> _Data records_

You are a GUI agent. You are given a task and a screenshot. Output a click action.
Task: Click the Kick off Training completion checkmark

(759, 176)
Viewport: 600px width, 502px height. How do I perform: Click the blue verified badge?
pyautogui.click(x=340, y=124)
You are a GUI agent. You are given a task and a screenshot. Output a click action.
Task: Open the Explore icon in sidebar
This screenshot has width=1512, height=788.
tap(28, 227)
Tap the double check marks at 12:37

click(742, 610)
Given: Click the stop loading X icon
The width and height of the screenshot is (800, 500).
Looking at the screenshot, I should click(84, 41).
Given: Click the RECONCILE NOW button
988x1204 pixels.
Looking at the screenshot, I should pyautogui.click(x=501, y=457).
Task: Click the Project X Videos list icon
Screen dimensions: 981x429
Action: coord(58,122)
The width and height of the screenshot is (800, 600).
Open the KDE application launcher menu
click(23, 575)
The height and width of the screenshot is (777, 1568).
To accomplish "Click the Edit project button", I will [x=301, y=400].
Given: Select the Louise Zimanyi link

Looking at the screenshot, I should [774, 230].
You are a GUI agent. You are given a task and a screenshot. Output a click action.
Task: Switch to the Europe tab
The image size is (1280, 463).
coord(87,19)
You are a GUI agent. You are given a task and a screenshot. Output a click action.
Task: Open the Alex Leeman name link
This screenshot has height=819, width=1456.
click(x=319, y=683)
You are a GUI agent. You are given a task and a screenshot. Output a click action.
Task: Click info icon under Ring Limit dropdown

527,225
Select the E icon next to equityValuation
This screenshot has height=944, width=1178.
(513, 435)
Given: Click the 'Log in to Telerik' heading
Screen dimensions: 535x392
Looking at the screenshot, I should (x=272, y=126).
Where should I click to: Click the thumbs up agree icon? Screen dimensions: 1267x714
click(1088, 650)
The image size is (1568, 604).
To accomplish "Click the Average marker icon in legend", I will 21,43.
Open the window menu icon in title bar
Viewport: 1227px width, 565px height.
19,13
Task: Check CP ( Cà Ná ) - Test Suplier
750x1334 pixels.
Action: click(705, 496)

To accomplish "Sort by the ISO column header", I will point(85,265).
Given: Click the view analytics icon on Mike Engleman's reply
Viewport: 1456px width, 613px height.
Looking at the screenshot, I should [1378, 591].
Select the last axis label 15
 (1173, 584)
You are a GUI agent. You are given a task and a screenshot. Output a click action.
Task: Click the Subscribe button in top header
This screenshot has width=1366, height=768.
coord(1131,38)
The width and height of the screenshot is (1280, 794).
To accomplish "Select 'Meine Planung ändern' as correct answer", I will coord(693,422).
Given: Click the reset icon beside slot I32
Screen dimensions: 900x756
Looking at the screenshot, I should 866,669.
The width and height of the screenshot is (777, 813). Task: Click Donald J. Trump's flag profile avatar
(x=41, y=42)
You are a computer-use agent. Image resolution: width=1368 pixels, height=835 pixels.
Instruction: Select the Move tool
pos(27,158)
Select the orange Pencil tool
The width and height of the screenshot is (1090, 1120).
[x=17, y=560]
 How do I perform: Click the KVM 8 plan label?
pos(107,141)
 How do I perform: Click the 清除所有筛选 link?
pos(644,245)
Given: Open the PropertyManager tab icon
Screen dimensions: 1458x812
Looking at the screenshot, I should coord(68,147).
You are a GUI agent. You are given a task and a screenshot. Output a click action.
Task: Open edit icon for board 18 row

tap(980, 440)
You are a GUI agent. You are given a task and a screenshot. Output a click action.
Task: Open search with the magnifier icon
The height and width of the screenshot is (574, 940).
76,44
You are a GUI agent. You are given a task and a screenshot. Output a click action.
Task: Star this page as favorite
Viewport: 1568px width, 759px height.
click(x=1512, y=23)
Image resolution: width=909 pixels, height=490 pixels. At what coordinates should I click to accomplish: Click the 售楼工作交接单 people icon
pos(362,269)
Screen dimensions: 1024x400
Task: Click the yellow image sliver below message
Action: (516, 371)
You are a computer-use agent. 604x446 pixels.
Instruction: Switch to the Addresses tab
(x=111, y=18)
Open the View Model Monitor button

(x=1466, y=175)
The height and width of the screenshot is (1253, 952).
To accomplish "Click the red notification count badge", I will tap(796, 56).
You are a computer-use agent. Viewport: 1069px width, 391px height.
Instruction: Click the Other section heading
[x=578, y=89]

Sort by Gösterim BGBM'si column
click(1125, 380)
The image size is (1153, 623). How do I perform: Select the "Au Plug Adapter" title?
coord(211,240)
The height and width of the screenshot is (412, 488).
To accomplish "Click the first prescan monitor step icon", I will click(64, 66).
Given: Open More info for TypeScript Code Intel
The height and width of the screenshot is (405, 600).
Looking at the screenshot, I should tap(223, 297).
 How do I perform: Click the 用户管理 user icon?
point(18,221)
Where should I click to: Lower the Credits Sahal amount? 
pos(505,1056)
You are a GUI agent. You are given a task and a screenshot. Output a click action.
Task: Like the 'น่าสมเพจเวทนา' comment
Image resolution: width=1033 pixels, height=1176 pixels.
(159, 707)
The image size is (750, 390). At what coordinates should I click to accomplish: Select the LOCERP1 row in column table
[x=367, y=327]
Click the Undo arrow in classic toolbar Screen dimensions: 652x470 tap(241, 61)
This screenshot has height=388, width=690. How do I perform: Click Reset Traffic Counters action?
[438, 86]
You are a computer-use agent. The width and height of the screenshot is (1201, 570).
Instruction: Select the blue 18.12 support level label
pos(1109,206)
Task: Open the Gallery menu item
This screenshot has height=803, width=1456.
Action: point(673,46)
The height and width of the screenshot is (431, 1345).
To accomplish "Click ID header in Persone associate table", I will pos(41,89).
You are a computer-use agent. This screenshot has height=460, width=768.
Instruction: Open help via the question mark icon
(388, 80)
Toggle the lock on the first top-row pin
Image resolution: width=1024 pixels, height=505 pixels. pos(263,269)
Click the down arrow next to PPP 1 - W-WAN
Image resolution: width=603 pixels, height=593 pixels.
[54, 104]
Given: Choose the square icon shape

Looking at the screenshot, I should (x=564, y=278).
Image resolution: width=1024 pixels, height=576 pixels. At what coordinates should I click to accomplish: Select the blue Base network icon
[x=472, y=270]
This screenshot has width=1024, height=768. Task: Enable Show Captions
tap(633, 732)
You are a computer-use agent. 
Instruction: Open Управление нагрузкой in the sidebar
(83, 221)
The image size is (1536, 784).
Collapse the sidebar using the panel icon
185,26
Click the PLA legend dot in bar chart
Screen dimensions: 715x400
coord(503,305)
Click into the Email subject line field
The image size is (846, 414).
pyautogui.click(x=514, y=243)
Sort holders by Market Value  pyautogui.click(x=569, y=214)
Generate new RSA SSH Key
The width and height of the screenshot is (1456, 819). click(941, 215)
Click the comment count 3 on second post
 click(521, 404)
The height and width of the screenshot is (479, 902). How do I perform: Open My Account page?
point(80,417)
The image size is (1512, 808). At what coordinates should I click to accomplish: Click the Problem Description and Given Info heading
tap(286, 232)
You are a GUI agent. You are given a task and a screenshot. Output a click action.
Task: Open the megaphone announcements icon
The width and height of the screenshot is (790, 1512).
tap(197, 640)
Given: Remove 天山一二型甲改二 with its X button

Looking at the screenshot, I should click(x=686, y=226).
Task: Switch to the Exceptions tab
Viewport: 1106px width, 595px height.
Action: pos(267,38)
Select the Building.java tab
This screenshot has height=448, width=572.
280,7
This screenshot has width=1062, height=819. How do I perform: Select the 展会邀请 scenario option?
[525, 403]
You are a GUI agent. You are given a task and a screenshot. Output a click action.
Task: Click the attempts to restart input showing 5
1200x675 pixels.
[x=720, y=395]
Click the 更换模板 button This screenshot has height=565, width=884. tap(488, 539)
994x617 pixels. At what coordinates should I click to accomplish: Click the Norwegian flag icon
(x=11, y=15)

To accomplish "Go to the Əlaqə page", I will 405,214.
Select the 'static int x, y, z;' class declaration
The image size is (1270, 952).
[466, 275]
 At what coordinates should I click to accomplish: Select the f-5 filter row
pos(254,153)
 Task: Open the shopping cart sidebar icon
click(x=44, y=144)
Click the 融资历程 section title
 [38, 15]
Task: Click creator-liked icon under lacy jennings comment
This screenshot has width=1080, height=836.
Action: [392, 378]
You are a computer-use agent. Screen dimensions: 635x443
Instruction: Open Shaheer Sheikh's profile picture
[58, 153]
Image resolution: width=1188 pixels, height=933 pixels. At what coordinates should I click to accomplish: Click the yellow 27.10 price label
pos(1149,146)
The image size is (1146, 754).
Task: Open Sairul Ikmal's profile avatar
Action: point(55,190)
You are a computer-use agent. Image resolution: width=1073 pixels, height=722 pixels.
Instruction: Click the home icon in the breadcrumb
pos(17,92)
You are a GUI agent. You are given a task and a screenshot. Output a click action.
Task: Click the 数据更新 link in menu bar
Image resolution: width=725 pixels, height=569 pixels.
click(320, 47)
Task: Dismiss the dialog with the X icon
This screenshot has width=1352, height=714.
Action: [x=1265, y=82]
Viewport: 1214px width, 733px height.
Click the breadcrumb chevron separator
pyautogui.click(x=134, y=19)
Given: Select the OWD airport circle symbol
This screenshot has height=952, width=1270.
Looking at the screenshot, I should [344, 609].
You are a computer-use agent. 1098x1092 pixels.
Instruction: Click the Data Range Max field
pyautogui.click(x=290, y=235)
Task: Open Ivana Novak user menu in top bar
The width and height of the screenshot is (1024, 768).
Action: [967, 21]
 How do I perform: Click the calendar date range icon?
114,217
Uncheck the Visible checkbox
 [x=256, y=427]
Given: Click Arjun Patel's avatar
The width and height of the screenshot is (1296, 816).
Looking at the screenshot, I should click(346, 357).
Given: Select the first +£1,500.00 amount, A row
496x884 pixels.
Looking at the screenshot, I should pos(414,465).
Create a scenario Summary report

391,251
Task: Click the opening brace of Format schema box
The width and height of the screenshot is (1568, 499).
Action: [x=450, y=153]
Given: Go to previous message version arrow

> _WORK ORDER_
For the word "computer", find all matching lines in the entries above and copy them out.

> _ANSWER BOX_
You are a computer-use agent. Image resolution: width=1368 pixels, height=835 pixels.
You are a computer-use agent. 604x446 pixels.
You are a computer-use agent. Viewport: 1069px width, 391px height.
You are a computer-use agent. The width and height of the screenshot is (1201, 570).
You are a computer-use agent. This screenshot has height=460, width=768.
You are a computer-use agent. 
You are a computer-use agent. Screen dimensions: 635x443
You are a computer-use agent. Image resolution: width=1073 pixels, height=722 pixels.
You are a computer-use agent. 1098x1092 pixels.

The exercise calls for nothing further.